# Pudelpointers



## Springer

Hey everyone,
I was wondering how many of you have a Pudelpointer? It seems like there are more owners than I originally thought? So if you have one post a pic! And tell us a little about your dog. I currently own a female out of Cedarwoods Kennel, she is just over a year old and a great companion for the kids and family. She has really taken off this year in terms of finding and retrieving upland game, she is not as fond of the water as my lab's were, but not very many dogs are. I am very impressed with their willingness to work in the field. I am also noticing that they aren't a hyper adolescent type of dog. My labs were crazy at this age, which really endears me to the breed. What has been your experience?


----------



## sknabnoj

Don't have one but, I'm looking at getting one as soon as I finish my MBA program and have more time to train. PM Sent


----------



## Packfish

2 here- great dogs-great hunters but can't say they are any better hunters than some of my buddies GWP or Drats- they are great family dogs-wouldn't go another way for that reason -I would go for a slick coat if theres a choice. I have one of both - one burr free one burr magnet.


----------



## gdog

I've had PP's for around 8 years now. Mine have been great family dogs and ok hunters. My DD is the best hunting dog I've had yet and is also a great family dog. My PP's have been a little more needy then my DD. Afield they check in more and are more concerned on my whereabouts. My DD keeps track of me, but priority one is finding game. No time to socialize like my PP's have liked to do. Both are great in the house, with the PP's being a little bit more mischievous in my experience.

Mine have all been slick coated which is a plus as Packfish mentions. There can be huge coat differences within the same litter.


----------



## Springer

Packfish and Gdog, do either of you have any pictures of your dogs? Packfish does the burr magnets coat feel wirehair like? or is it softer? And I agree I can't say that Pudelpointers are any better in the field than any other dog, but they possess some admirable qualities that have really made it fun to own one.


----------



## gdog




----------



## Packfish

My 6 year old looks just like GDOGS in the 2nd picture- my 9 mo old is my avatar- he is a soft wooly coat. Except for the long CRP hunts for sharptails where the burrs are minimal it's usually a session when we get back with the youngster on pulling burrs- some I use the horse mane show spray stuff on him and let it sit for a few minutes- that helps slide out some of the hard core burrs- It's a good bonding session with him- it's just the older dog gets no burrs- he may have a few on him but by the time he goes against the next bush they are gone.


----------



## Springer

GDog and Packfish those are some beautiful dogs! I am partial to the slick coated Pudelpointer as well. I previously had a English Springer Spaniel and the time and effort that went into grooming, was more than enough motivation to look for a new breed. So what do each of you usually hunt? I have had Sierra on some pheasant and chukar and she seems to really enjoy being in the field. She tolerates the marsh, but doesn't like it as much. I'm looking at getting a male to see the difference in disposition and ability. I am interested in what you think about stonesthrow vs. cedarwoods? And if any one is aware of any other breeders close to Utah? Thanks for the info.

→ EXTRACTED RECORDS:

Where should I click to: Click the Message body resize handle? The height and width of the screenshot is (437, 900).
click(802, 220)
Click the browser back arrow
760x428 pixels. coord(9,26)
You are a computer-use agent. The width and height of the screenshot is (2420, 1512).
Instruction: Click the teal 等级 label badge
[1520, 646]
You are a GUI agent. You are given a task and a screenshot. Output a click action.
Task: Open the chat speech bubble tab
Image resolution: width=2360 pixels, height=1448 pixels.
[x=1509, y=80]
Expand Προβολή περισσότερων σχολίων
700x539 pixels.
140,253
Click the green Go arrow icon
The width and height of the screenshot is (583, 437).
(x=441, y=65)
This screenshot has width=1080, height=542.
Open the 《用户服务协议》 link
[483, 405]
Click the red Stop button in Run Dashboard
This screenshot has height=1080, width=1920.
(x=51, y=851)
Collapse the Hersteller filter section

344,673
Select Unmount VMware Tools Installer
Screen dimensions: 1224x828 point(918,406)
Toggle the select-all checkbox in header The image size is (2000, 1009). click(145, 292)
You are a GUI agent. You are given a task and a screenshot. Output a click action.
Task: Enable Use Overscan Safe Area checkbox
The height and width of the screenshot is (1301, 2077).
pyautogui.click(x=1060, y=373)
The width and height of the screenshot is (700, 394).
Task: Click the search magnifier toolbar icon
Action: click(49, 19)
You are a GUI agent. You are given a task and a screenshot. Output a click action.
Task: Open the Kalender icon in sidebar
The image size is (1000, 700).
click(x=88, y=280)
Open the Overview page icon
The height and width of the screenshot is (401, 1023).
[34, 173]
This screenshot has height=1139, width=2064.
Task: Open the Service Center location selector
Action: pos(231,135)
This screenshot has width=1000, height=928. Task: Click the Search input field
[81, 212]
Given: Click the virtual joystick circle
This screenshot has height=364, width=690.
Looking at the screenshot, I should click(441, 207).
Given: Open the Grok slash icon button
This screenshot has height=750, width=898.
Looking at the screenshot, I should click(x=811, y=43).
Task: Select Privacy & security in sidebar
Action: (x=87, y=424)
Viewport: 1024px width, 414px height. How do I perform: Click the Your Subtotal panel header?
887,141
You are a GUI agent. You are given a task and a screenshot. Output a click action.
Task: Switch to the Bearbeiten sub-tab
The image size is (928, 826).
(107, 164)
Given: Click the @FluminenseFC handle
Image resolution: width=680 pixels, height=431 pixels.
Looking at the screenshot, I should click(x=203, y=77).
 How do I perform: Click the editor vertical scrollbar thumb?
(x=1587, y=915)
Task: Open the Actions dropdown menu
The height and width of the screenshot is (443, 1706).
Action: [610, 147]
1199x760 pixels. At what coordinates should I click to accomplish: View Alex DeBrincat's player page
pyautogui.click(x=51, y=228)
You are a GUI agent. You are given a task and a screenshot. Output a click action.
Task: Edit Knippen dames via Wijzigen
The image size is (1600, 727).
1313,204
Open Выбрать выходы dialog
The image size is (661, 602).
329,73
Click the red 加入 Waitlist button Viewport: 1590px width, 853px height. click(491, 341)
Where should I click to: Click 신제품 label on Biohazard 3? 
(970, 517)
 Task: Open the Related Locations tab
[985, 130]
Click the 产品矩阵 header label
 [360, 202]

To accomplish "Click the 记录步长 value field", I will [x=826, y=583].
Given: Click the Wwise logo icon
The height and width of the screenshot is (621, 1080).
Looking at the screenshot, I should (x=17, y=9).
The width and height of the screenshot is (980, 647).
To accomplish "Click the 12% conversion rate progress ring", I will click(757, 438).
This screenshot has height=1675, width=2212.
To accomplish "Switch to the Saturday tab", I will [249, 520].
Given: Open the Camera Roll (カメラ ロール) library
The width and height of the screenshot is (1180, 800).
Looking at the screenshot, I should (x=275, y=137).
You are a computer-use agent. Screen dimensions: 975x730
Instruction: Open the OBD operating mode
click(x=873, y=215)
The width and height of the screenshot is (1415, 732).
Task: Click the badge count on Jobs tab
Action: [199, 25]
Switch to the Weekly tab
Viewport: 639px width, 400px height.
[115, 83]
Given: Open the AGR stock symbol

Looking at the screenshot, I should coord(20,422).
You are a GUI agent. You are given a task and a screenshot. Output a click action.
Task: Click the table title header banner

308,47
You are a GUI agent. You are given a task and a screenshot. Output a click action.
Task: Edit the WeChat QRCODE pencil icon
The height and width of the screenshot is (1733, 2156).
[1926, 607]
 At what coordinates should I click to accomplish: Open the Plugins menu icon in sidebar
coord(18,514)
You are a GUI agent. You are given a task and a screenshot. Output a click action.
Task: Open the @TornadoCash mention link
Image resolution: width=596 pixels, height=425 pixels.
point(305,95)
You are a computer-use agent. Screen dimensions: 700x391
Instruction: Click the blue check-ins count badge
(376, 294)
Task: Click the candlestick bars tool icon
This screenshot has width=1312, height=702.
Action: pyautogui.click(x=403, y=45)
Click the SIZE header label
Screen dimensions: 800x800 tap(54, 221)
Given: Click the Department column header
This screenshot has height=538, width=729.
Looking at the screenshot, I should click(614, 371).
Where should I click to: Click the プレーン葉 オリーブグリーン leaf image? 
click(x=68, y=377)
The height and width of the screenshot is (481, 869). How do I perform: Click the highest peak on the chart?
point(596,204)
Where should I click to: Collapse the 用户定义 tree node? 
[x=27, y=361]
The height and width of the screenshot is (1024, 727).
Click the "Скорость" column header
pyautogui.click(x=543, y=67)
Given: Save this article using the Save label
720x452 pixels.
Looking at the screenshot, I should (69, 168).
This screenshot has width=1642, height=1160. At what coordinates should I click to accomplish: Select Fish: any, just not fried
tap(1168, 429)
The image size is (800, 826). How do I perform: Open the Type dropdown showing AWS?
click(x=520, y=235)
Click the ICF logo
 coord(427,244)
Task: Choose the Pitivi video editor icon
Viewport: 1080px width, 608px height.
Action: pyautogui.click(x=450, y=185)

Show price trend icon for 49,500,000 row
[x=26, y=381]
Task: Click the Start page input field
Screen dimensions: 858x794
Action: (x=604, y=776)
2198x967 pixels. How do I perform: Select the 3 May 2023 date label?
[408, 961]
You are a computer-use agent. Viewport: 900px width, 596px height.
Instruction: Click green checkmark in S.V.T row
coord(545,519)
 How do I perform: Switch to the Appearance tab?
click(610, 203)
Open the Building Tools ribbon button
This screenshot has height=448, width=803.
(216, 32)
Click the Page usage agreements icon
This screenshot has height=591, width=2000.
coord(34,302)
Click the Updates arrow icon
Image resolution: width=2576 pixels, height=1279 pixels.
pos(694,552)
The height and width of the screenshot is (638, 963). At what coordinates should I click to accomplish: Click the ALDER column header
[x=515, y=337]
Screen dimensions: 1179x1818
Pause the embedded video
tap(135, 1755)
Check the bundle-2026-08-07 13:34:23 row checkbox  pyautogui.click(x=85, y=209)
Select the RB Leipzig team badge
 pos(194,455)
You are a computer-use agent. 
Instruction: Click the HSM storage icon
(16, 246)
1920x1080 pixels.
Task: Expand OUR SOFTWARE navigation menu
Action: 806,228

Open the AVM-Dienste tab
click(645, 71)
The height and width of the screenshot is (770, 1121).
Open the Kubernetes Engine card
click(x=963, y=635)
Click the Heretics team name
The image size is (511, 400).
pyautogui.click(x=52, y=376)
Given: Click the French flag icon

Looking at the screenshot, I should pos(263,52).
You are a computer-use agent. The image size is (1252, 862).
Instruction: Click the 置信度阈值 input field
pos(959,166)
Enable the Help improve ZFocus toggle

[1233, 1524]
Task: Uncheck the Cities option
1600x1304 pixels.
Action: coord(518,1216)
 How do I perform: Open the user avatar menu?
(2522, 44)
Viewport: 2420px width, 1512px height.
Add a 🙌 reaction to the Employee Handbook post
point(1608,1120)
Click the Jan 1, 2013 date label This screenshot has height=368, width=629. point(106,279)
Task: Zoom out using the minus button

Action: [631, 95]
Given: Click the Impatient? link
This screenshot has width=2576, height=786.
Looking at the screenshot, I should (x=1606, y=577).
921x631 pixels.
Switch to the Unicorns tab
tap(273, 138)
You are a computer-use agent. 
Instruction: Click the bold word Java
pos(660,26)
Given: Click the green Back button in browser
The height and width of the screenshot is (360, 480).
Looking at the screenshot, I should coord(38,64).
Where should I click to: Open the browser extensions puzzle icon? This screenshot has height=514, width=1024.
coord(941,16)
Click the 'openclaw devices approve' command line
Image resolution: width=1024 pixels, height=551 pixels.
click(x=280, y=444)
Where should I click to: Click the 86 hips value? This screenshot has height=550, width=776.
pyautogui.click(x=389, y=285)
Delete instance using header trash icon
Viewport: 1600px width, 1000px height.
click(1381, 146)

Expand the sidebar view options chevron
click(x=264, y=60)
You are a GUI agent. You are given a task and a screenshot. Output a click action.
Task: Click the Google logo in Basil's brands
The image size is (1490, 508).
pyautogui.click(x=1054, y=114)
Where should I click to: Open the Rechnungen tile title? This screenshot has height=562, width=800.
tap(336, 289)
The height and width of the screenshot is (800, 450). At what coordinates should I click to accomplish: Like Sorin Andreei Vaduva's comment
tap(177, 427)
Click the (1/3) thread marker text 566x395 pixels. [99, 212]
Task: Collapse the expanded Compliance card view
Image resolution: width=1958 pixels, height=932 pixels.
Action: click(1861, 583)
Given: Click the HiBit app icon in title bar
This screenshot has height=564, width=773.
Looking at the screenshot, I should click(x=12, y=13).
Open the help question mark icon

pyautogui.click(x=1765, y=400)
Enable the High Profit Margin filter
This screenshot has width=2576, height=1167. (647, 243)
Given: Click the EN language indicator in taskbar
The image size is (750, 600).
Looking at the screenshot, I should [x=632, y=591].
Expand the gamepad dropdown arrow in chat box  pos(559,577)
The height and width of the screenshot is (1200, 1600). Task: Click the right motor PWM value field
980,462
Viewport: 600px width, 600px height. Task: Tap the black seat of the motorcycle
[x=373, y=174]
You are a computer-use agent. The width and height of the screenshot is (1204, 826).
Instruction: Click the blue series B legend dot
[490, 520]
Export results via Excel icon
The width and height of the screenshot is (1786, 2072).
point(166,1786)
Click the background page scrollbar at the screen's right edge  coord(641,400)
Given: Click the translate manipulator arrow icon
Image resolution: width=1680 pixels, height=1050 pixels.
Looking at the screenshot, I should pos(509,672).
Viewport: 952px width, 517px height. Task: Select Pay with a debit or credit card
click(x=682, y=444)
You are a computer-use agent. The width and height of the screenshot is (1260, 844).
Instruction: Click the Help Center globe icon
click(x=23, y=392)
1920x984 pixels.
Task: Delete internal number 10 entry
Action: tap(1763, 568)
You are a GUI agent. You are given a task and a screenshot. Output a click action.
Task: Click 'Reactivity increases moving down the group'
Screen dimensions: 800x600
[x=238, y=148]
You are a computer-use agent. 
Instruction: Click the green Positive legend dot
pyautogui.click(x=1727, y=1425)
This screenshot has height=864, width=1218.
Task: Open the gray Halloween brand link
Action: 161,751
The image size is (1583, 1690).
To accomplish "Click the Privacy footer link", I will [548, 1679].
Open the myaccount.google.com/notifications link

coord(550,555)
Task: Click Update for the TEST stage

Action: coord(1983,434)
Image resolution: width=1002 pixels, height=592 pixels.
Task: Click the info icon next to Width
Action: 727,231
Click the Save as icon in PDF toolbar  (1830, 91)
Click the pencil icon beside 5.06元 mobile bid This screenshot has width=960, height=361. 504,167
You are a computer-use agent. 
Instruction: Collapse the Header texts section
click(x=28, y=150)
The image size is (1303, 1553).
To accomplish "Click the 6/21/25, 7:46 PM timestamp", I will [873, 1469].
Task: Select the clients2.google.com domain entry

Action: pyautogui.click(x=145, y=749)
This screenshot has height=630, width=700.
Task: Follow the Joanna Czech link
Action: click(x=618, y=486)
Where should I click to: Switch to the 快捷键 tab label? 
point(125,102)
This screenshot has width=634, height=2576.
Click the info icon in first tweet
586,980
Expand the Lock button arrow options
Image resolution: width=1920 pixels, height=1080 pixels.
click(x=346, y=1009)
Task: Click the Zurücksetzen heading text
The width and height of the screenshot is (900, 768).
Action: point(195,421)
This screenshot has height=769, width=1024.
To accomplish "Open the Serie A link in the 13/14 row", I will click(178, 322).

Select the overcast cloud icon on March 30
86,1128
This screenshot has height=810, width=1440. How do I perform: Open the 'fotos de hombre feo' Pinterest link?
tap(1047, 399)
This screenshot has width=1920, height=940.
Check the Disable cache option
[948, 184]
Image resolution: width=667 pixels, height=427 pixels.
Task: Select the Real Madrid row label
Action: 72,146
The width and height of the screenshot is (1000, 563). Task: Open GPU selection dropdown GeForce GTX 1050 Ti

→ JOB 1:
Can you answer these three questions about the Pudelpointer thread?
(a) Which kennel does the female in the opening post come from?
(b) About how long has gdog had Pudelpointers?
(c) What breed did the opening poster own before, in the last post of the thread?
→ JOB 2:
Could you write out the part of the Pudelpointer thread that begins at the words "Don't have one" and stops after the words "one burr magnet."?

→ TASK SOLUTION 1:
(a) Cedarwoods Kennel.
(b) Around 8 years.
(c) An English Springer Spaniel.

→ TASK SOLUTION 2:
Don't have one but, I'm looking at getting one as soon as I finish my MBA program and have more time to train. PM Sent


----------



## Packfish

2 here- great dogs-great hunters but can't say they are any better hunters than some of my buddies GWP or Drats- they are great family dogs-wouldn't go another way for that reason -I would go for a slick coat if theres a choice. I have one of both - one burr free one burr magnet.